Thai Canadians

Total population
- 22,270 (by ancestry, 2021 Census)

Regions with significant populations
- Ontario: 12,970
- British Columbia: 11,870
- Alberta: 2,000
- Quebec: 1,000
- Manitoba: 610

Languages
- Canadian English · Quebec French · Thai

Religion
- Theravada Buddhism, Christianity

Related ethnic groups
- Thai people, Laotian Canadians, Cambodian Canadians, Malaysian Canadians, Thai Americans

= Thai Canadians =

Thai Canadians are Canadian citizens who trace their ancestry to Thailand or Thai citizens who trace their ancestry to Canada.

==Migration history==
Migration from Thailand to Canada has gradually increased since the 1950s, when a few Thai students first came to study at Canadian universities. Migration has since continued at a slow pace, with a brief increase after the 1997 financial crisis in Thailand, which resulted in more Thais looking for work and educational opportunities overseas. Thai immigrants who choose to remain in Canada have generally immigrated to study, to take up a business, or to marry a Canadian. Many of them claim that they did not originally intend to stay in Canada. According to the 1991 census, there were 5,820 immigrants born in Thailand; 2,900 whose first language spoken at home was the Thai language; and 2,770 who claimed that they were of Thai ethnic origin. The larger figure for immigrants is explained by the fact that a certain number are likely ethnic Chinese and perhaps Lao from Thailand. Thai couples and small groups have settled primarily in Toronto, Vancouver, Calgary, and Montreal.

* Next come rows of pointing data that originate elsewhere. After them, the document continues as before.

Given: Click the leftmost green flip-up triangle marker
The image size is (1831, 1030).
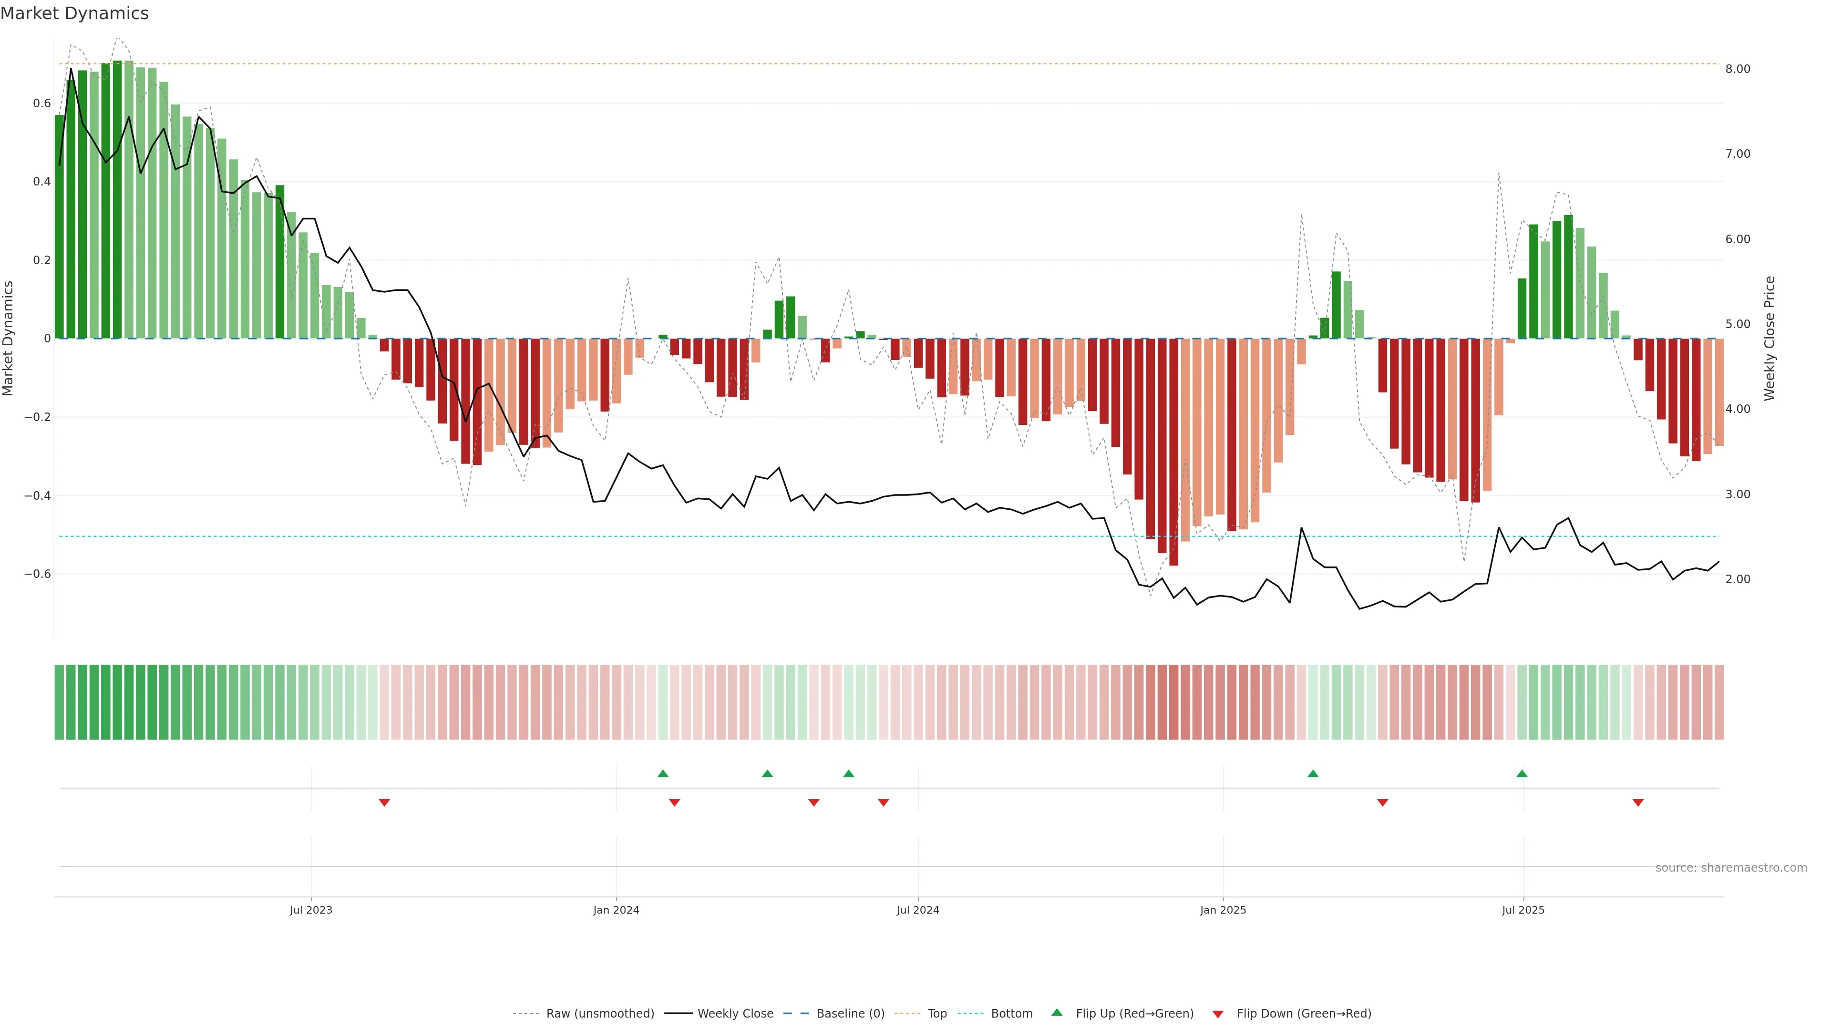Looking at the screenshot, I should pos(663,773).
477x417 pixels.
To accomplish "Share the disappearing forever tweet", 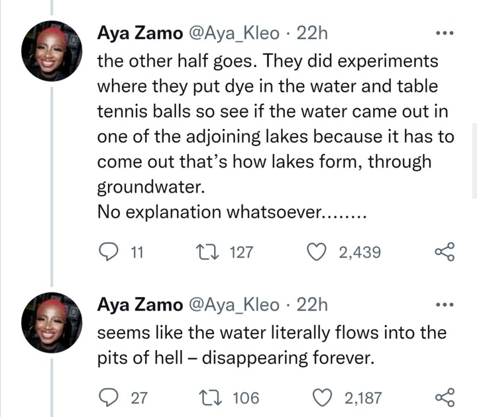I will 445,398.
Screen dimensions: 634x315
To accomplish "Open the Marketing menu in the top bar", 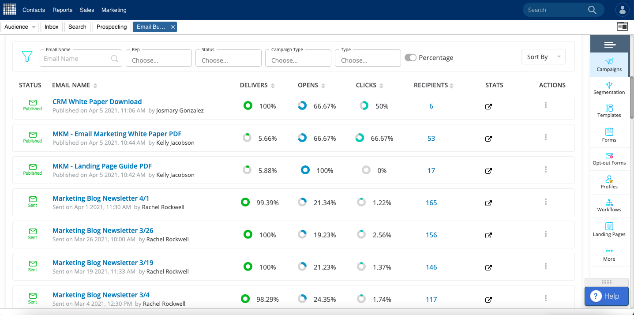I will (x=114, y=9).
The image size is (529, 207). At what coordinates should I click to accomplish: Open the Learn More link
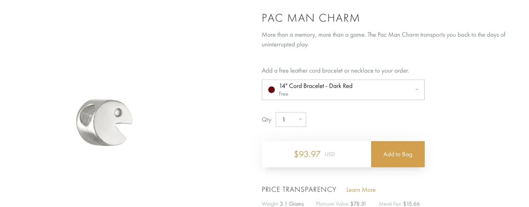pos(361,190)
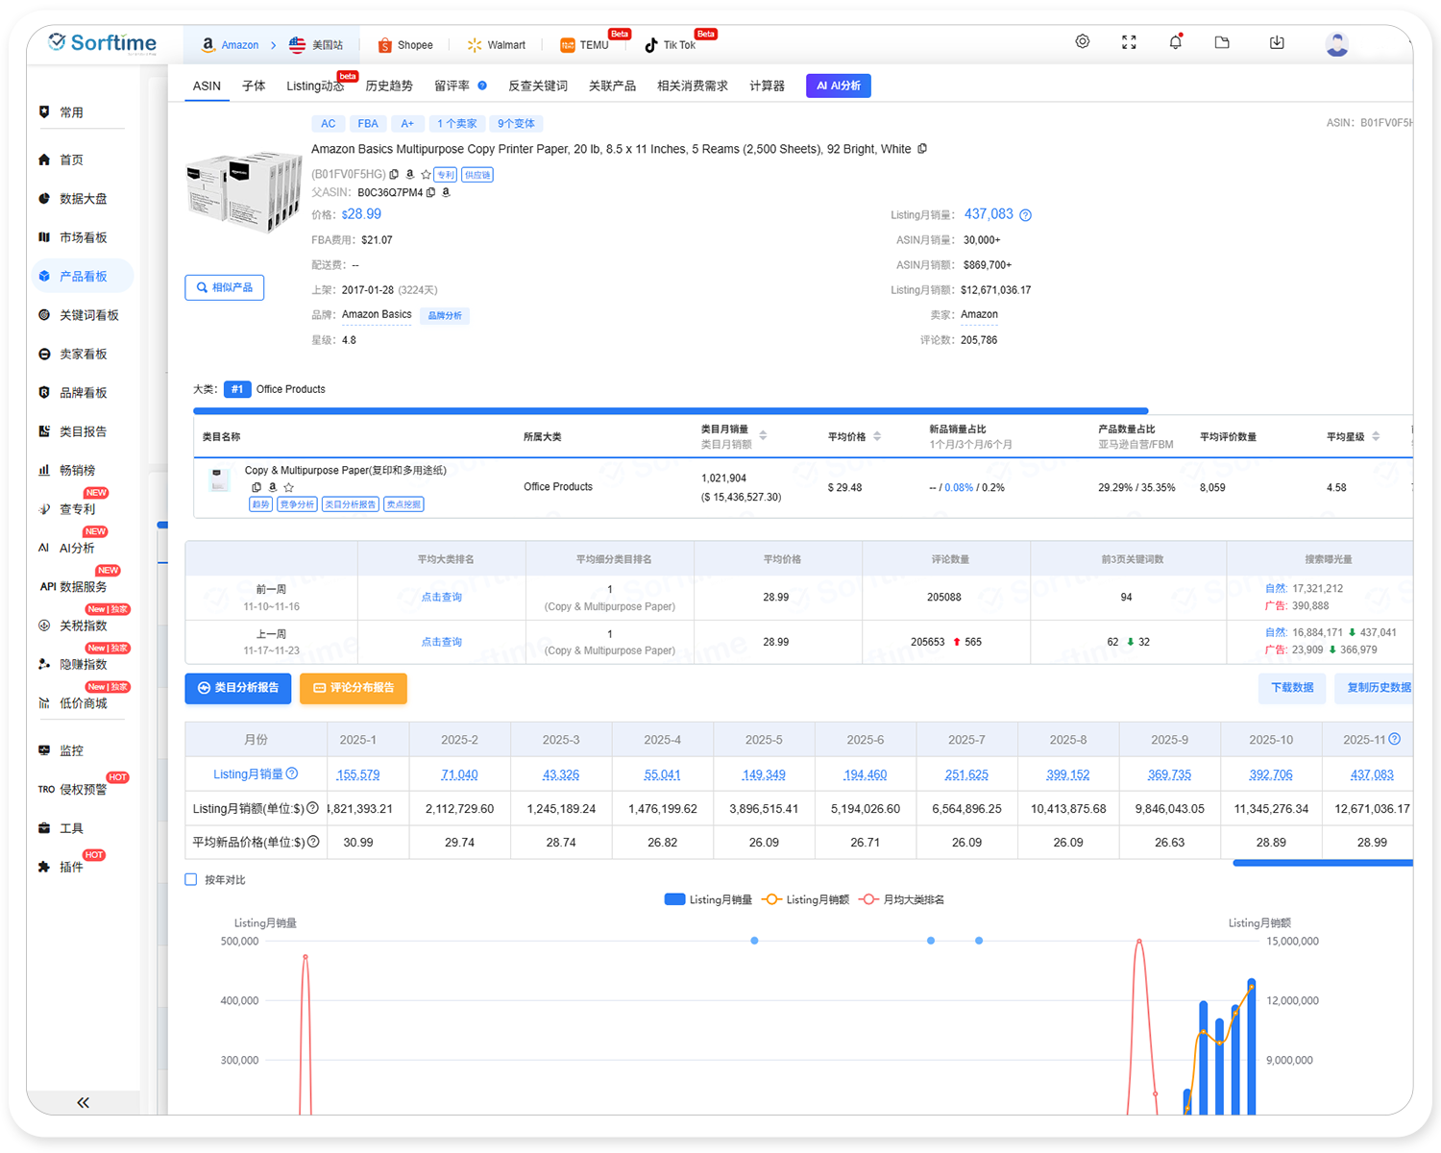Screen dimensions: 1441x1153
Task: Click the monthly table horizontal scrollbar
Action: point(1322,863)
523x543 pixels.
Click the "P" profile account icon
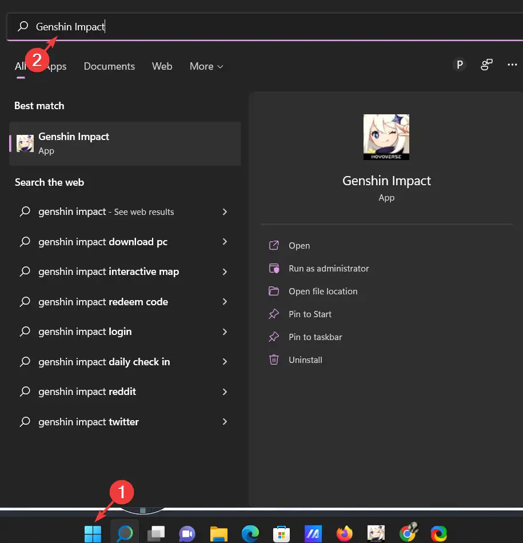point(459,65)
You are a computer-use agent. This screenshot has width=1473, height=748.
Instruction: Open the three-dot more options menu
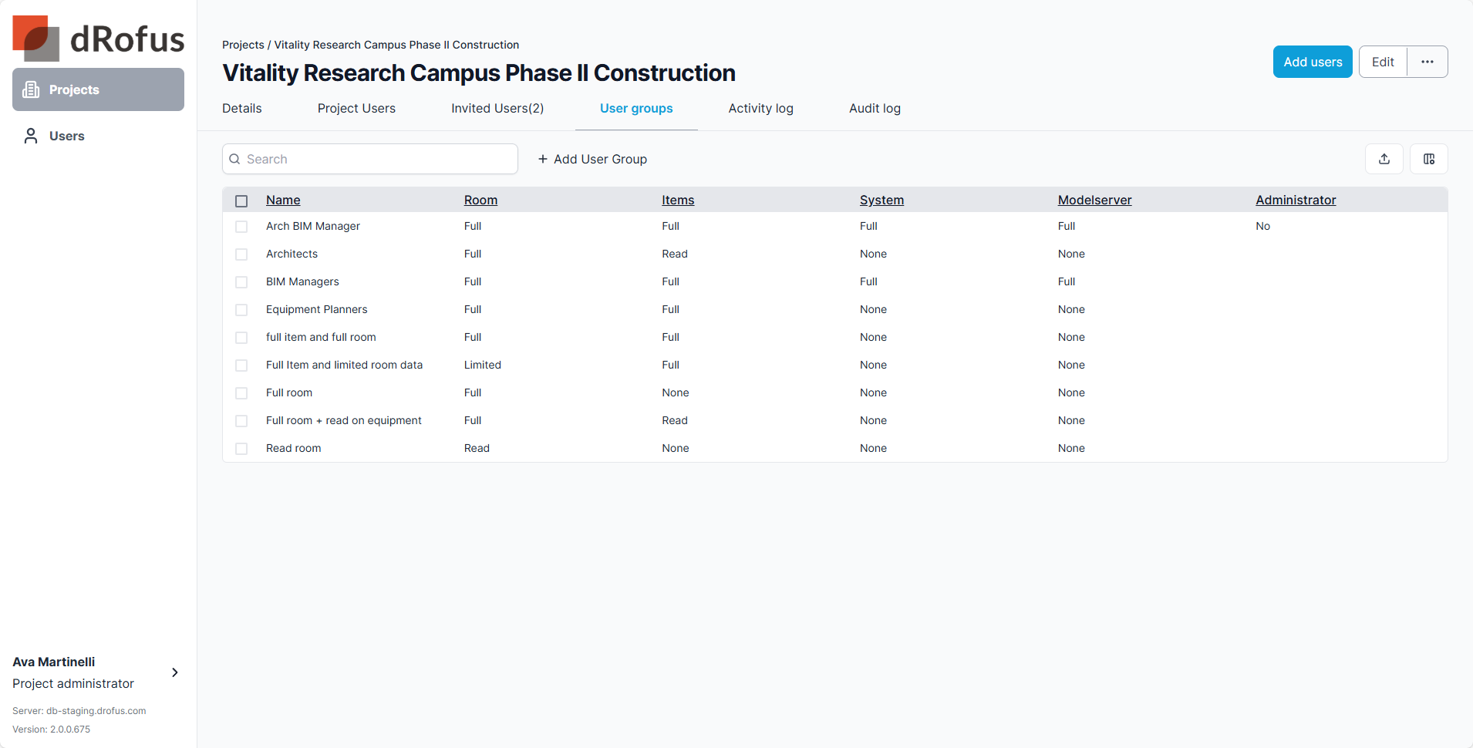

While most Thai Canadians are professionals, students, or have married Canadian men, there are occasional instances of young women entering the country as artists and entertainers, or as visitors who become afterward bonafide Canadians by marrying or contributing to the culture in one way or another. Some are bilingual and, like many immigrants, speak their adopted language more clearly than some natives.

Some Thais in Canada work in the restaurant industry and Thai cuisine, known for its balance between sweet, sour, salty and spicy flavours, and for its use of fresh herbs, coconut milk and galangal root. This cuisine has become popular in Canada, particularly in urban areas. One notable example of a Thai in this industry is internationally acclaimed chef Sasi Meechai-Lim, who resides in Toronto, where she has opened several restaurants.

==Employment==
Thai immigrants to Canada are primarily well-educated professionals working as bankers, dentists, doctors, nurses, computer technicians and engineers. Many of them opened businesses such as Thai restaurants or Muay Thai gyms, which have become popular in Canada. Generally, they have been economically successful in Canada and have contributed to the Canadian economy.

In recent years, some Thais have come to Canada as live-in caregivers. Despite having positive bilateral relations, the Canadian Government discontinued its Work Experience Program (now known as the International Experience Canada program) to Thais. Work and study permits, as well as temporary resident visas, are seldom issued to Thai nationals from the Canadian embassy based in Thailand. A very small number of Thai nationals have become permanent residents and settled in Canada.

==Organizations==
The Thai Community Association of British Columbia, formed in 1986, is officially registered as a community organization. It sponsors a variety of events, offers Thai language classes when there is a need, and produces newsletters in Thai at irregular intervals. The Friends of Thailand, formed in 1988, is open to interested non-Thai Canadians, although its members also include many Thai with Canadian spouses. Its goal is to help Canadians understand and appreciate Thai culture.

In Toronto, about ten families formed the Thai Association of Canada in 1983, but they soon reduced their mandate to Ontario. The group organizes social events, such as summer picnics and New Year's parties, and arranges for Thai language classes.

Thai Buddhist Association, which has been meeting informally for many years, has been dedicated to maintaining the Thai Buddhist tradition in Canada. In 1992, a Christian church in East Vancouver was converted to be Vancouver's first Thai temple, founded by the senior monk Luang Phor Viriyang Sirintharo. In 1993, a building on the outskirts of Toronto was purchased and dedicated to become the second Thai Buddhist Yanviriya temple. In 2013, there were six Thai Buddhist temples, two Buddhist monasteries, and two meditation societies across Canada. These have become important for Thai-Canadians for religious and cultural practices, building community, and maintaining cultural identity.

==Notable Thai Canadians==
- Amanda Obdam – Thai model and beauty pageant titleholder who was crowned Miss Universe Thailand 2020.
- Ann Evans – Canadian Television & Film producer, TV personality, actress and entrepreneur.
- David Usher – British-born Canadian singer-songwriter.
- Marline Yan – Canadian actress and singer.
- Paweensuda Drouin – Thai model, television host, DJ, and beauty pageant titleholder, who was crowned Miss Universe Thailand 2019.
- Pailin Chongchitnan – YouTuber, Chef, TV Show host.
- Nach Dudsdeemaytha – Canadian Film producer and editor, who produced Mongrels (2024).
- Krit Komkrichwarakool – Thai-Canadian writer and director.